34 550 XVIII Vaststelling van de begrotingsstaten van Wonen en Rijksdienst (XVIII) voor het jaar 2017

Nr. 43 BRIEF VAN DE MINISTER VAN BINNENLANDSE ZAKEN EN KONINKRIJKSRELATIES

Aan de Voorzitter van de Tweede Kamer der Staten-Generaal

Den Haag, 22 maart 2017

In aanvulling op de brief van 20 december 2016 (Kamerstuk 34 550 XVIII, nr. 41) en vooruitlopend op de Slotwet 2016 informeer ik u over enkele zaken in de realisatie van de begroting 2016. Het betreft de aangegane verplichtingen op artikelniveau in de begrotingen van Wonen en Rijksdienst (XVIII).

Verplichtingen opdrachtbrieven Rijksdienst voor Ondernemend Nederland (begroting Wonen en Rijksdienst, artikel 2 Woonomgeving en bouw)

> _FRAGMENT UIT DATASET_
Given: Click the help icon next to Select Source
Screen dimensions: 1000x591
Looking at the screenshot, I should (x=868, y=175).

---

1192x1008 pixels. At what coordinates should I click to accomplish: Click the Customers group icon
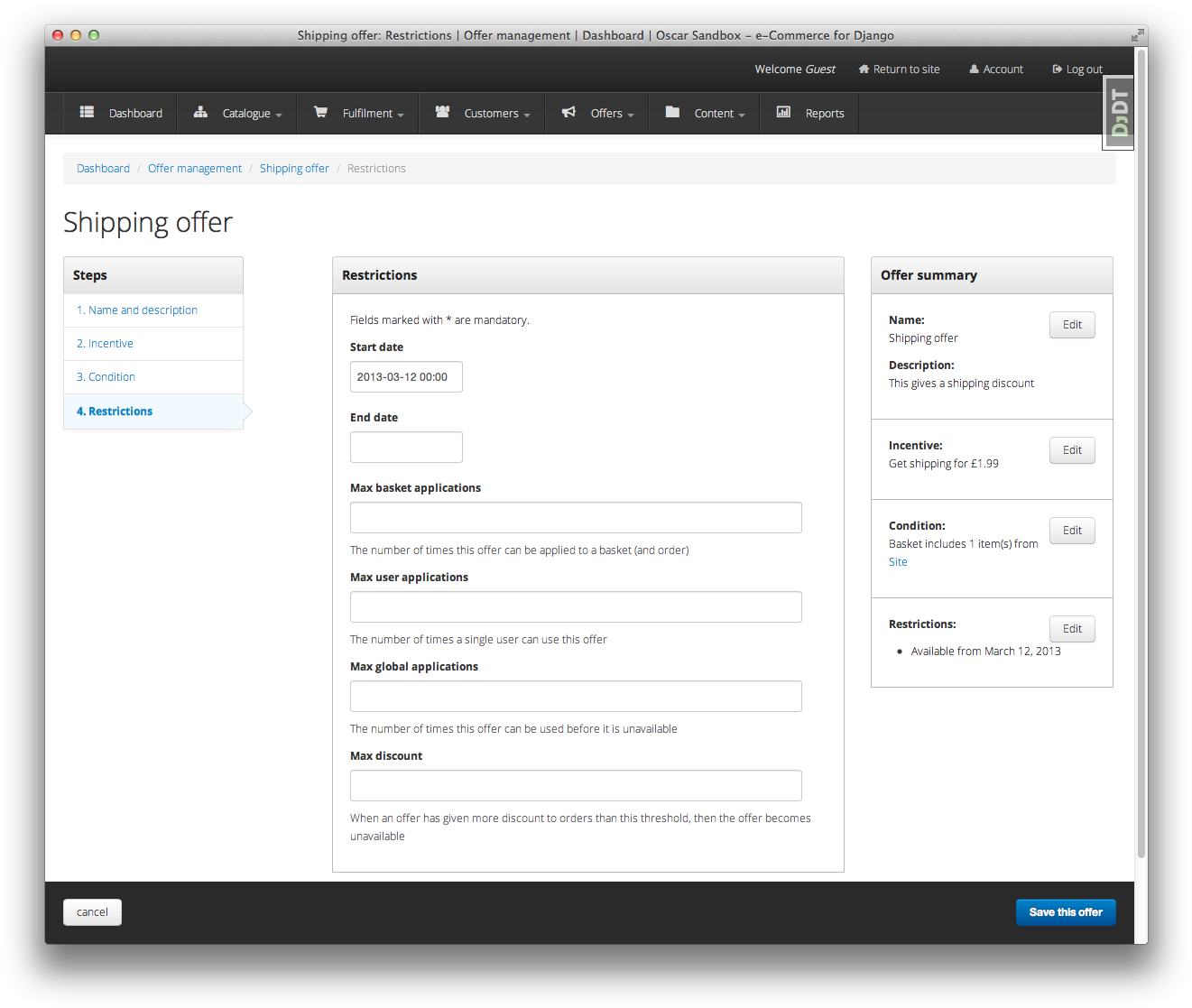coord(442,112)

> _DOEL_
Herhaal alsjeblieft woord voor woord het stuk uit het tekstfragment van "Den Haag, 22 maart" tot en met "en Rijksdienst (XVIII).".

> _ANTWOORD_
Den Haag, 22 maart 2017

In aanvulling op de brief van 20 december 2016 (Kamerstuk 34 550 XVIII, nr. 41) en vooruitlopend op de Slotwet 2016 informeer ik u over enkele zaken in de realisatie van de begroting 2016. Het betreft de aangegane verplichtingen op artikelniveau in de begrotingen van Wonen en Rijksdienst (XVIII).